Sermon on the Mount (Big Nose)

JESUS CHRIST:How blest are the sorrowful. They shall
find consolation. How blest are those of gentle spirit.
They shall have the earth for their possession. How
blest are those who hunger and thirst to see right
prevail.
RANDOM:
MANDY: Speak up!
MAN: Shh.
BRIAN: Quiet, Mum.
MANDY: Well, I can't hear a thing.
MANDY: Let's go t' the stoning.
MR. BIG NOSE
Shh.
BRIAN: You can go to a stoning any time.
MANDY: Oh, come on, Brian.
MR. BIG NOSE: Will you be quiet?!
MRS. BIG NOSE: Don't pick your nose.
MR. BIG NOSE: I wasn't picking my nose. I was
scratching.
MRS. BIG NOSE: You was picking it, while you was
talking to that lady.
MR. BIG NOSE: I wasn't!
MRS. BIG NOSE: Leave it alone. Give it a rest.
MR. CHEEKY: Do you mind? I can't hear a word he's
saying.
MRS. BIG NOSE: Don't you 'do you mind' me. I was
talking to my husband.
MR. CHEEKY: Well, go and talk to him somewhere else. I
can't hear a bloody thing.
MR. BIG NOSE: Don't you swear at my wife.
MR. CHEEKY: I was only asking her to shut up, so I can
hear what he's saying, Big Nose.
MRS. BIG NOSE: Don't you call my husband 'Big Nose'!
MR. CHEEKY: Well, he has got a big nose.
GREGORY: Could you be quiet, please?
JESUS: They shall have the earth...
GREGORY: What was that?
JESUS: ...for their possession. How blest are those...
MR. CHEEKY: I don't know. I was too busy talking to Big
Nose.
JESUS: ...who hunger and thirst to see...

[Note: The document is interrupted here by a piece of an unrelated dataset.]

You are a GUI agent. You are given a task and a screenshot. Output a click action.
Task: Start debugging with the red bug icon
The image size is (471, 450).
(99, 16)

MAN #1: I think it was 'Blessed are the cheesemakers.'
JESUS: ...right prevail.
MRS. GREGORY: Ahh, what's so special about the
cheesemakers?
GREGORY: Well, obviously, this is not meant to be taken
literally. It refers to any manufacturers of dairy
products.
MR. CHEEKY: See? If you hadn't been going on, we'd have
heard that, Big Nose.
JESUS: How blest are those who...
MR. BIG NOSE: Hey. Say that once more; I'll smash your
bloody face in.
MRS. GREGORY: Ohh.
MR. CHEEKY: Better keep listening. Might be a bit about
'Blessed are the big noses.'
BRIAN: Oh, lay off him.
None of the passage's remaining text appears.